Bargaining for the Common Good now rates a chapter or two in various unions’ playbooks. A number of labor advocates released a report last week that better positioned unions to address the single greatest factor in the unaffordability of life’s essentials. The report, “Investing for the Common Good: How Workers’ Pensions Can Help Solve the Housing Crisis,” put forth a number of ways that a share of these immense storehouses of capital can be invested in new housing without compromising their fiduciary responsibilities, while employing many thousands of unionized construction workers. It enumerated a number of currently existing ways that such investments can be made, including large cities’ issuance of taxable municipal bonds for housing in which pension funds can invest. It also proposed the establishment of a cooperative asset manager serving such pension funds who could set the appropriate fiduciary standards for large-scale investments in affordable housing. Blue states and cities can help lay the groundwork for such initiatives—and it’s in blue states and cities, of course, where the lack of affordable housing is most acute.
In the past couple of years, many blue states and cities have also moved to enhance worker rights, though their ability to enact such policies can be preempted by federal law—the NLRA. Since 2023, ten such states have banned “captive audience” meetings—workplace meetings in which employers subject their workers to anti-union rants in the midst of organizing campaigns, which their workers are required to attend. Failure to attend can lead to demotion or even firing—hence the “captive” designation.
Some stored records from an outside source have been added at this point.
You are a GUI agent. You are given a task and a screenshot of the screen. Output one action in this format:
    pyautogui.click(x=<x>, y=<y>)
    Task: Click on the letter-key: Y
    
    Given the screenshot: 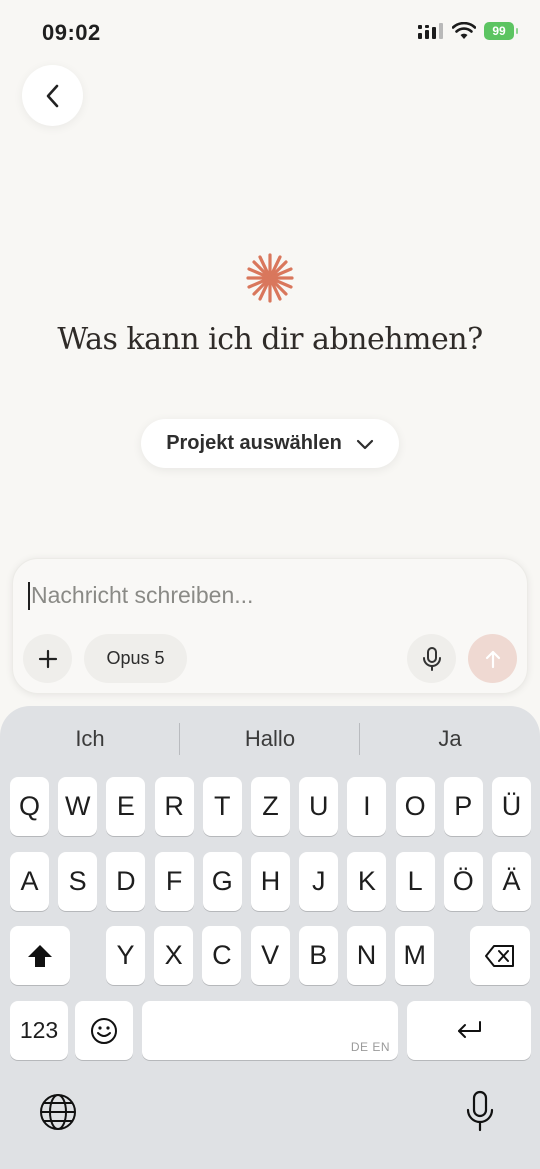 What is the action you would take?
    pyautogui.click(x=126, y=956)
    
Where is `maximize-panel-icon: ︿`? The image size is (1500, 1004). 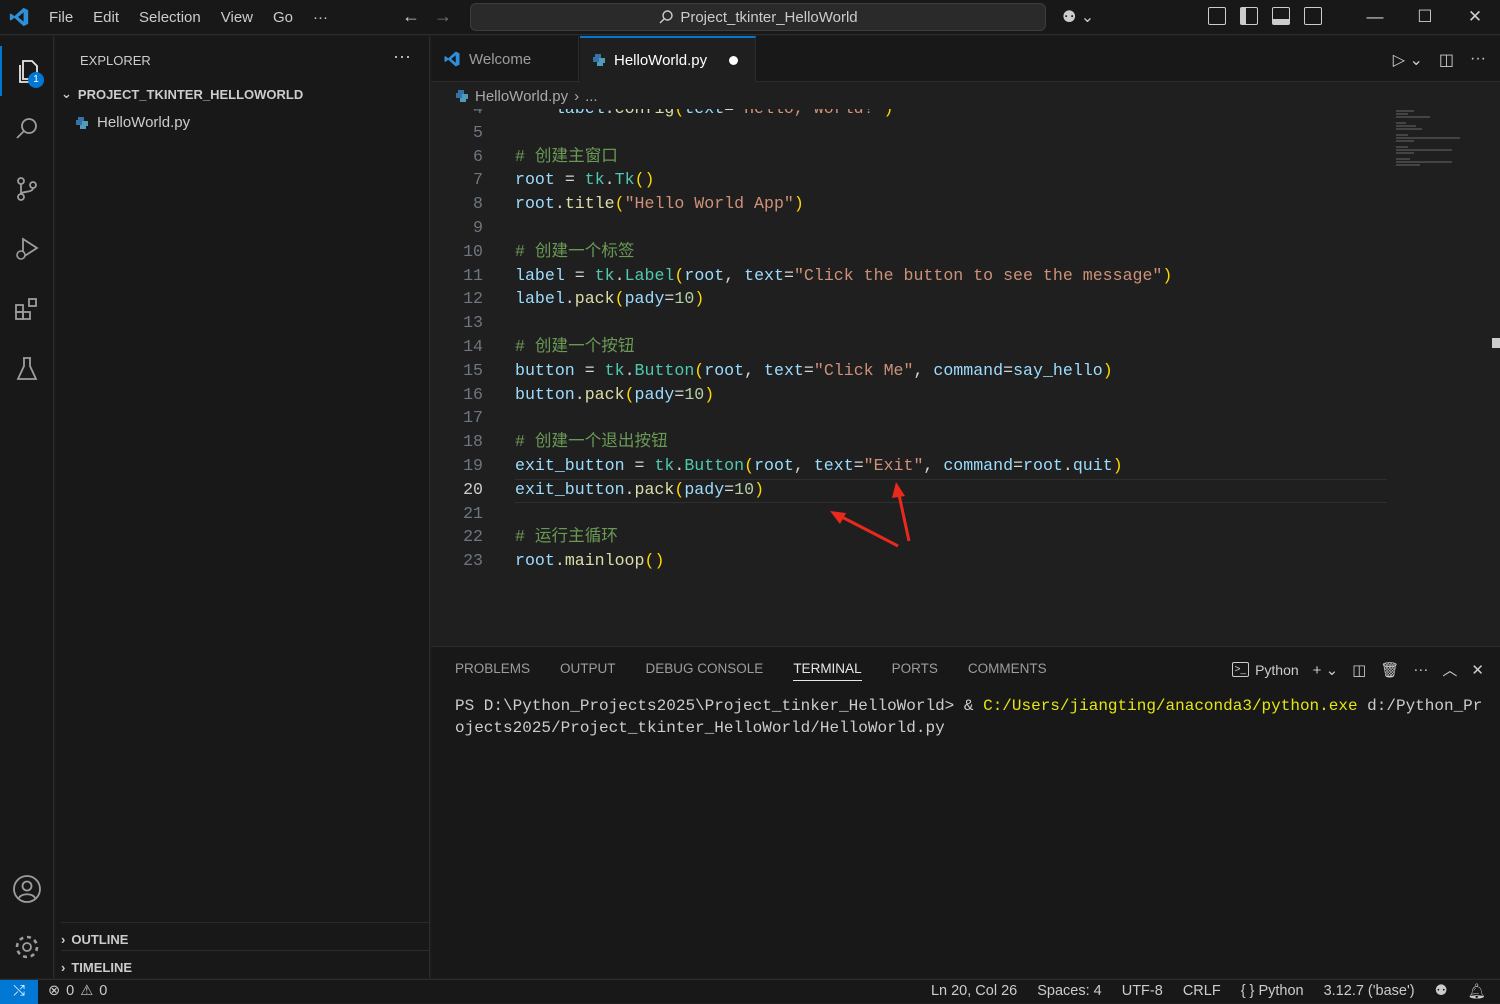
maximize-panel-icon: ︿ is located at coordinates (1450, 670).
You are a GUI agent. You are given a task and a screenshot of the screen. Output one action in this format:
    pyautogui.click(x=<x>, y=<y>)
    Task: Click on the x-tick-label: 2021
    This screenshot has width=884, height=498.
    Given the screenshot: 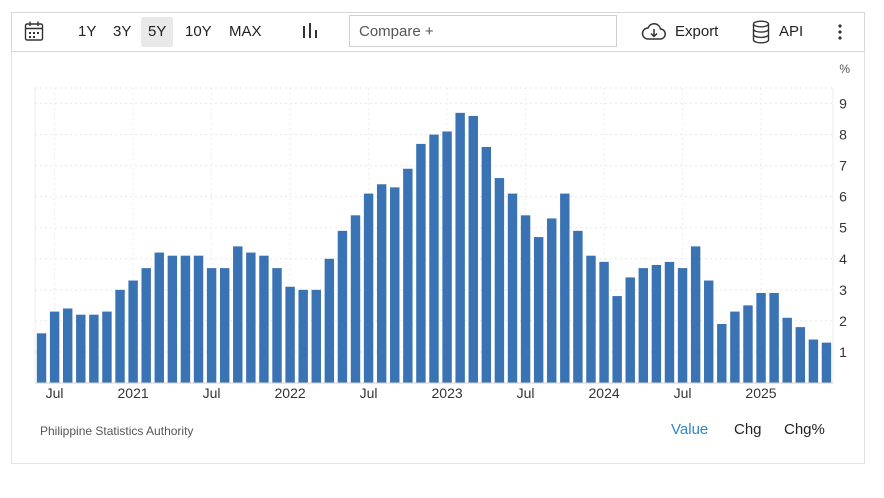 What is the action you would take?
    pyautogui.click(x=134, y=393)
    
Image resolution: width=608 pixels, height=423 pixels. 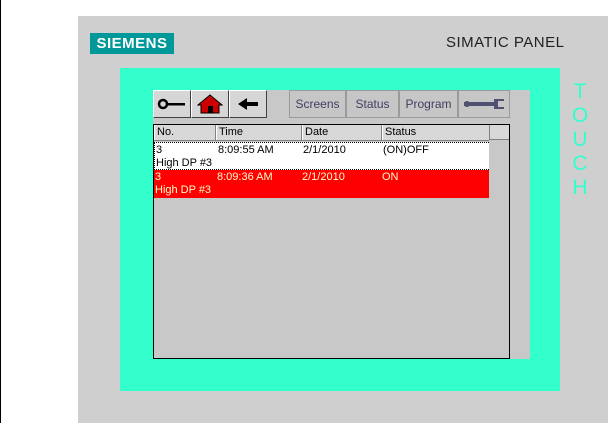 I want to click on alarm-row: 3 8:09:36 AM 2/1/2010 ON High DP #3, so click(x=332, y=184).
Coercing attendance, those ten states decreed, violates workers’ rights to avoid speech that isn’t connected to the performance of their jobs.
If the courts and the Trump administration do indeed destroy the NLRB, they may thereby also create a space in which previously preempted states can try to preserve some basic worker rights. Abolishing a referee doesn’t mean class conflict will disappear; far from it. The states and the streets will still be there.